Start of EXCERPT PROVIDED

1.4 AMBA Signal Names:
All AMBA signals are named such that the first letter of the name indicates which bus the signal is associated with. A lower case n in the signal name indicates that the signal is active LOW, otherwise signal names are always all upper case.
1.4.1 AHB signal prefixes:
H indicates an AHB signal. For example, HREADY is the signal used to indicate that the data portion of an AHB transfer can complete. It is active HIGH.
1.4.2 ASB signal prefixes:
A - is a unidirectional signal between ASB bus masters and the arbiter
B - is an ASB signal
D - is a unidirectional ASB decoder signal.
For example, BnRES is the ASB reset signal. It is active LOW.
1.4.3 APB signal prefixes:
P indicates an APB signal.
For example, PCLK is the main clock used by the APB.
1.5 AMBA AHB signal list:
All signals are prefixed with the letter H, ensuring that the AHB signals are differentiated from other similarly named signals in a system design.

End of EXCERPT PROVIDED
Start of RAW DATA

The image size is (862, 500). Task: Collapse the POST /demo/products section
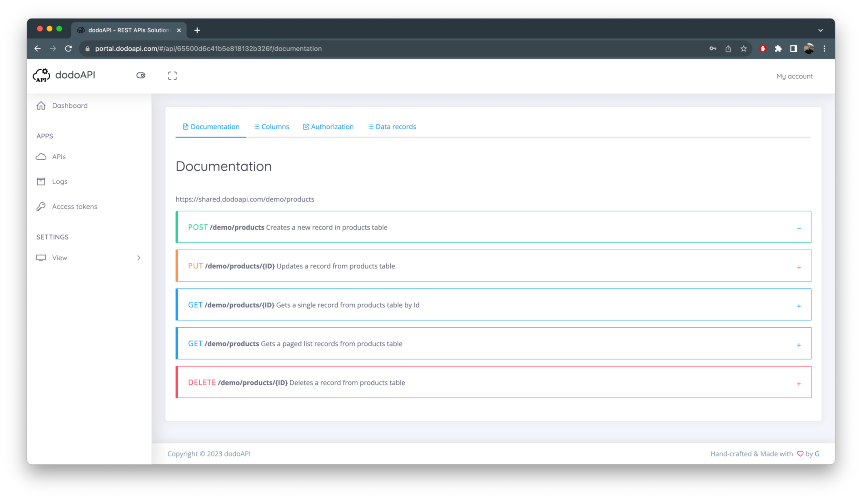[799, 228]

End of RAW DATA

TO DO:
- A) Write out the part of the AMBA signal names excerpt starting with "1.4.2 ASB signal" and going on through "an APB signal.", word for word.
- B) Can you extend the AMBA signal names excerpt past its final sentence?
The listing has no connection to the AMBA signal names excerpt.

OUTPUTS FOR THE TASKS:
- A)
1.4.2 ASB signal prefixes:
A - is a unidirectional signal between ASB bus masters and the arbiter
B - is an ASB signal
D - is a unidirectional ASB decoder signal.
For example, BnRES is the ASB reset signal. It is active LOW.
1.4.3 APB signal prefixes:
P indicates an APB signal.

- B)
1.6.3 Transfer response:
A typical slave will use the HREADY signal to insert the appropriate number of wait states into the transfer and then the transfer will complete with HREADY HIGH and an OKAY response, which indicates the successful completion of the transfer.
The ERROR response is used by a slave to indicate some form of error condition with the associated transfer. Typically this is used for a protection error, such as an attempt to write to a read-only memory location.
The SPLIT and RETRY response combinations allow slaves to delay the completion of a transfer, but free up the bus for use by other masters. These response combinations are usually only required by slaves that have a high access latency and can make use of these response codes to ensure that other masters are not prevented from accessing the bus for long periods of time.
A full description of the SPLIT and RETRY operations can be found in Split and retry on page 3-24.
The encoding of HRESP[1:0], the transfer response signals, and a description of each response are shown in Table 3-5.
LITERATURE SURVEY
Since the huge trace size limits the trace depth in a trace memory, there are hardware approaches to compress the traces. The approaches can be divided into lossy and lossless trace compression.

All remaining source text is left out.